Enthusiasm, emotional S/m, et cetera*

I have a confession to make.

I have a Negotiating/Communicating for Emotional S/m class I’m teaching this weekend that I’ve been nervous about in a way I haven’t been nervous about teaching in a long time. You see, I… kind of feel like a fraud. I mean this beyond the (unfortunately) usual youngish-woman-teaching-in-2023 imposter syndrome; I mean that I’m not sure if I can teach emotional S/m because currently, I don’t know that I can *do* it.

Or at least, that’s what I’d been thinking for a few weeks.

Life has been life. You know how it goes. Hormones. Miscommunications. Med changes. Life. I’ve felt hesitant around any sexual play or banter, mostly knowing how ESM almost always sneaks into it these days. I haven’t known if I could engage in a way that keeps me feeling whole (or that breaks me in an easily reparable way).

The hard part is that ESM is still what I want *anything* along those lines to be, so I have had a hard time feeling flirty or sexual at all. And I’ve been worried. Personal insecurities have left me thinking I just can’t handle this kind of play anymore at all.

Or at least, they had.

Then, the casual condescension started sneaking back into our more playful conversation. Ways I text or chat have once more turned to the kinds of sharp-edged tones of degradation I love. We have had a few mis-steps, but it turns out, my fears were way simpler and smaller than I had realized.

The problem was about two specific words.

Two. Words.

Not their synonyms. Not any other kind of delicious put-down or mocking tone. Just two words that mattered.

Triggers are complicated, and often very specific. What a word means to one person can have a different gravity for others. It’s one of the many reasons ESM is a minefield. A topic can be totally fine until one word sets off the “nope” button.

Words matter. This lesson was driven home to me this week in multiple ways. Last Friday, I wrote a piece on Fetlife about how “enthusiastic consent” is an ableist idea. In it, I took for granted that others would have been taught that concept in the way I was: as a physical display of emotional eagerness given each time and throughout all sexual encounters, something I feel unable to give due to disability. And hundreds replied that they have felt that way too. Still, at the same time, others felt misled or hurt by my words and how they resonated in their own, more individual readings. What I had thought had an implied “for me and my body” didn’t do that for everyone reading, and I left some feeling like I felt sex was necessary for a good life (I don’t; that’s specific to my needs) or like people should push through experiences they don’t want to be in and don’t want to not want to be in (never, ever. If you genuinely want to end something and haven’t mutually elected that experience, you should never feel like you *have* to continue.) Now, I myself may know that these things aren’t what I meant, but it doesn’t matter: people who read those words once and took away something I didn’t mean may never be reached with my corrections, and maybe their reading of my writing leads them into a bad place. There are ways I should have been careful and specific that I was not. It mattered.
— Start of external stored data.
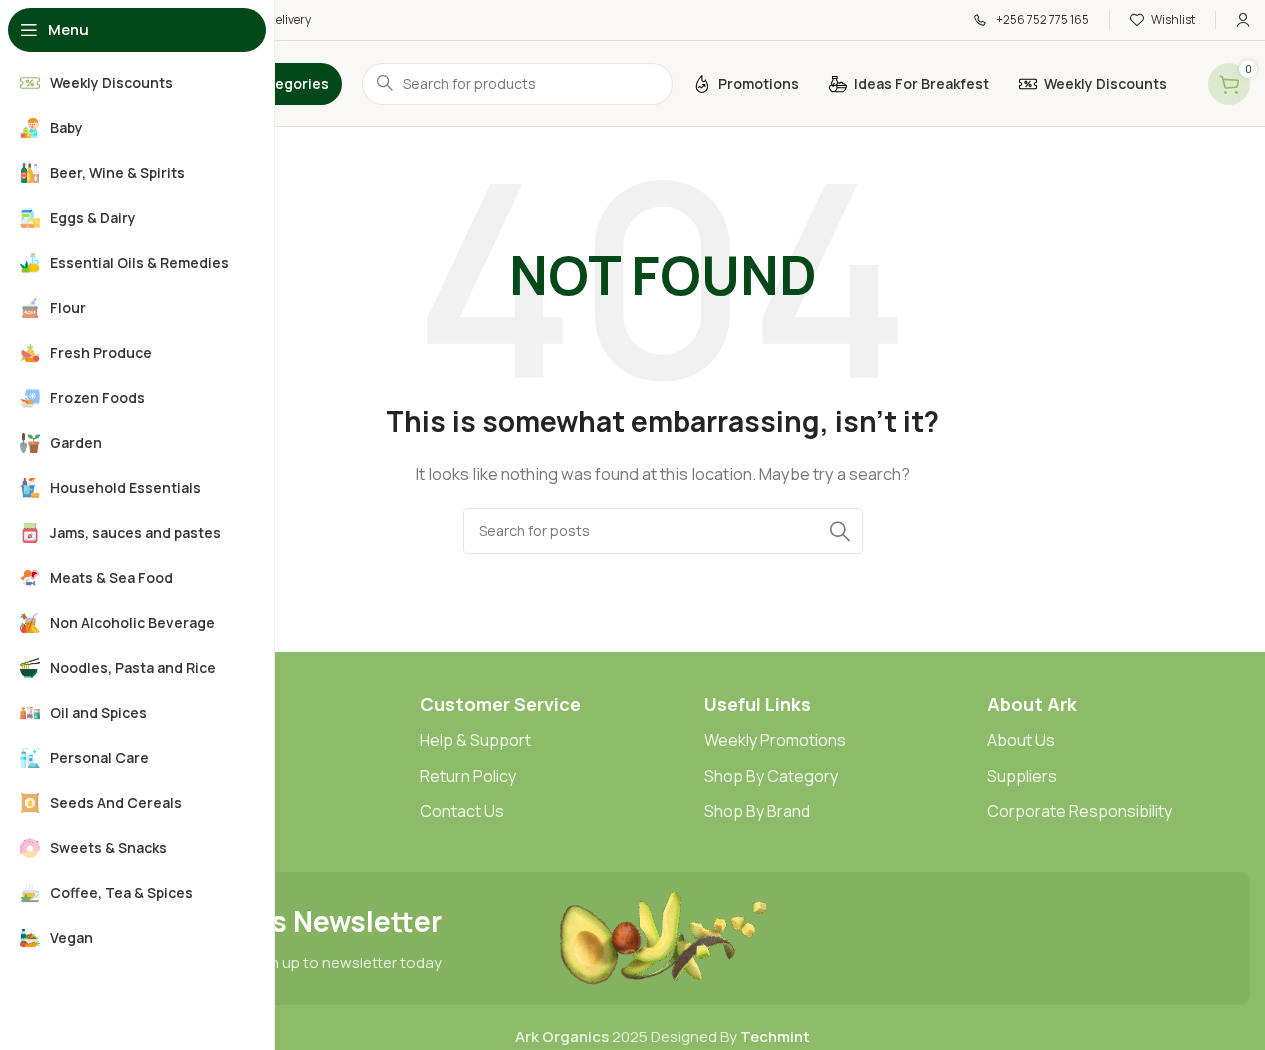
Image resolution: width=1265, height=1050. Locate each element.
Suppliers (1022, 776)
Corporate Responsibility (1079, 811)
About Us (1021, 740)
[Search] (840, 531)
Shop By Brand (757, 811)
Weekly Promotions (775, 740)
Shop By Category (771, 776)
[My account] (1243, 20)
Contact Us (462, 811)
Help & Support (475, 740)
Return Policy (468, 776)
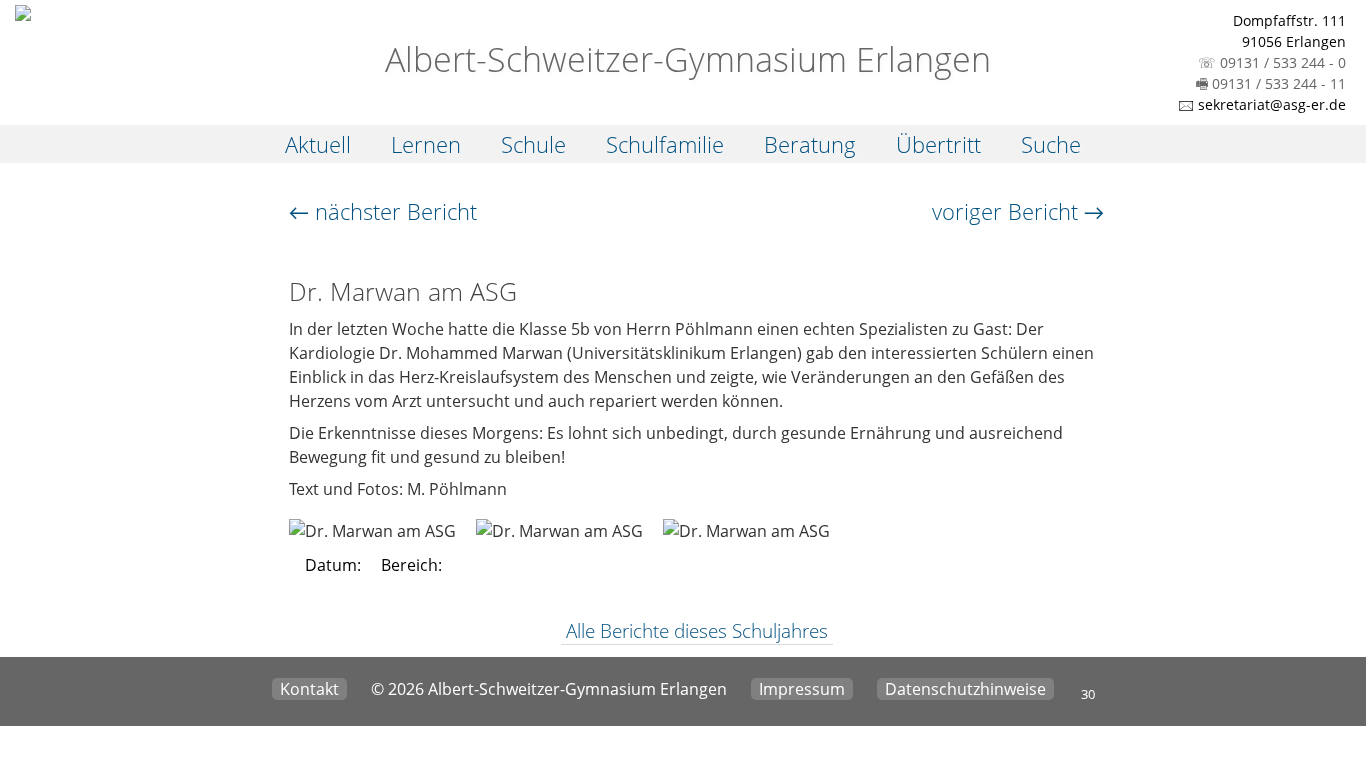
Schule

Someone I Love makes “actions, not words” their mantra, and it’s sat strangely with me for many years. Now more than ever, I’ve figured out why. Words *are* actions. Which we choose, how we put them together: this matters. It is holy, sexy, life-altering work. And it has a weight and a gravity to it.

Be general. Be specific. Try to say what you mean. Recalibrate when you get it wrong. And if certain words aren’t working for you… maybe you can communicate in another way for now.